* **Exercise input**
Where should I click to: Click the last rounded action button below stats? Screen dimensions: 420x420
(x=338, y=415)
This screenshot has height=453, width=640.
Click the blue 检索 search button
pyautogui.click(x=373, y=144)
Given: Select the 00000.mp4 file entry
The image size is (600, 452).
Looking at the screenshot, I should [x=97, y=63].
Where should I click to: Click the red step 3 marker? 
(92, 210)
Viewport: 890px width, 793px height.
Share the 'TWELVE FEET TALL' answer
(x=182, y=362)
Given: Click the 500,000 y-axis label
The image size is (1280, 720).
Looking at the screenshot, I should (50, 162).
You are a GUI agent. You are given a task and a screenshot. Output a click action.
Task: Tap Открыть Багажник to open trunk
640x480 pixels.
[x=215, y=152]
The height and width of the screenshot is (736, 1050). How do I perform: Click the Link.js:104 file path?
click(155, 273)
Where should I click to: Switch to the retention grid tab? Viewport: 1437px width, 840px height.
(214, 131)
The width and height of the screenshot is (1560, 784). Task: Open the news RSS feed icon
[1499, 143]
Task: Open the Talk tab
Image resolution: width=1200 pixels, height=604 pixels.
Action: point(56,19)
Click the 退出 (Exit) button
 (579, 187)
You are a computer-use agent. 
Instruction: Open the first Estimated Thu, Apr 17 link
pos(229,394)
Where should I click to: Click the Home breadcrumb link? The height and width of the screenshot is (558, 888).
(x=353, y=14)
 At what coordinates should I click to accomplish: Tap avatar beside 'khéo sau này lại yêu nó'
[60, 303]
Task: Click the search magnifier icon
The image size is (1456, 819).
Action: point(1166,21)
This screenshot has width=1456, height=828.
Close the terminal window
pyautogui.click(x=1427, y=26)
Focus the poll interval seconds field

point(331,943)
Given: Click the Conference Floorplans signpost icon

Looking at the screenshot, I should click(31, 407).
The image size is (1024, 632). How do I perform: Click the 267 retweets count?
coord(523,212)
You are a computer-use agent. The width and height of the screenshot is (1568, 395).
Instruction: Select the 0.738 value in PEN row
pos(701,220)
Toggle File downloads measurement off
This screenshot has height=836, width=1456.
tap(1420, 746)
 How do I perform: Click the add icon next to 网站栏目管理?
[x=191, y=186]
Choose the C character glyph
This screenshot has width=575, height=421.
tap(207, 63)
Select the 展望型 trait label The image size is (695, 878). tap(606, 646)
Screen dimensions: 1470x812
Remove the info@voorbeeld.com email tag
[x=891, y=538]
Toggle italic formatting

* **Stated problem**
Rewrite the stretch from the line containing "Choose the C character glyph" through the end of the items, switching "italic" to "bold" and leaving everything else unchanged.

* **Output of the task**
Choose the C character glyph
This screenshot has width=575, height=421.
tap(207, 63)
Select the 展望型 trait label The image size is (695, 878). tap(606, 646)
Screen dimensions: 1470x812
Remove the info@voorbeeld.com email tag
[x=891, y=538]
Toggle bold formatting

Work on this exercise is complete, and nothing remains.